> **Given instruction**
Update the stretch from the line containing "The image size is (1619, 855)." through the end of the records by replacing "window" with "panel" and keeping everything else unchanged. Give only those lines, and leave the pictures out of your answer.
[Available records start]
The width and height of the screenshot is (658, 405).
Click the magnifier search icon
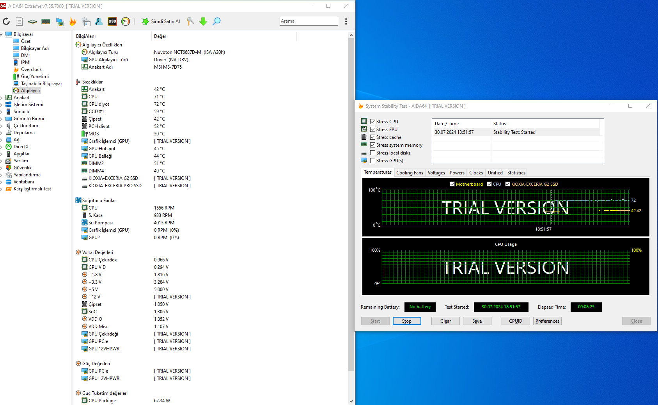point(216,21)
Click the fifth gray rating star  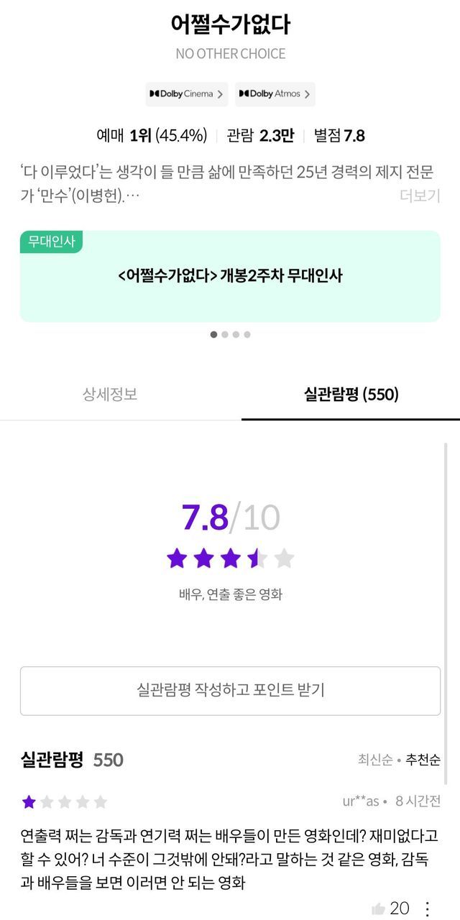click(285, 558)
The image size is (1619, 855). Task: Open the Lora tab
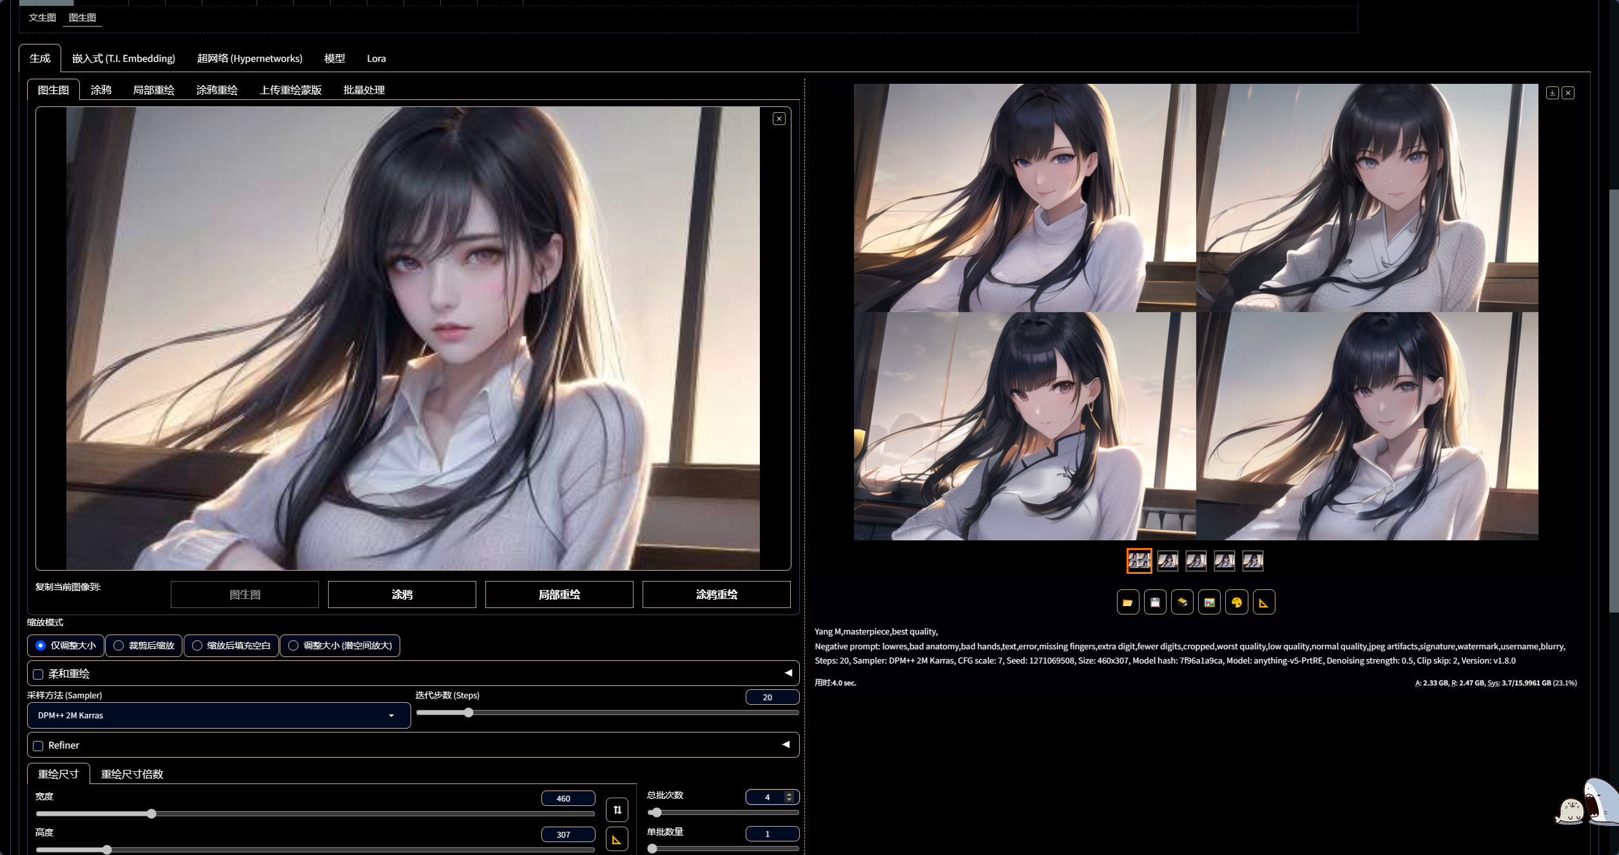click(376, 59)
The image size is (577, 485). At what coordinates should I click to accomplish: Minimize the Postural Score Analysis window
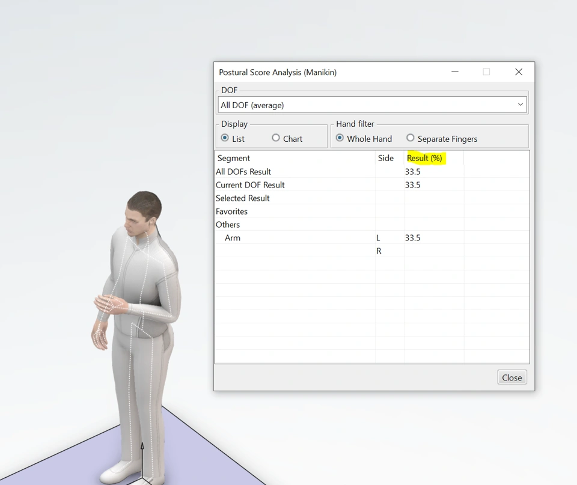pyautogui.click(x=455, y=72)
[Available records end]
> **Exercise answer**
The image size is (1619, 855). Task: Open the Lora tab
click(376, 59)
The image size is (577, 485). At what coordinates should I click to accomplish: Minimize the Postural Score Analysis panel
pyautogui.click(x=455, y=72)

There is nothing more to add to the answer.